Records
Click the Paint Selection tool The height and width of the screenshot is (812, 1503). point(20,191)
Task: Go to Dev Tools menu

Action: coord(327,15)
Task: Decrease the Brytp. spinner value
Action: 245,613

Exercise objective
Each line must be given again exactly as written above.

Your response
Click the Paint Selection tool The height and width of the screenshot is (812, 1503). point(20,191)
Task: Go to Dev Tools menu

Action: coord(327,15)
Task: Decrease the Brytp. spinner value
Action: 245,613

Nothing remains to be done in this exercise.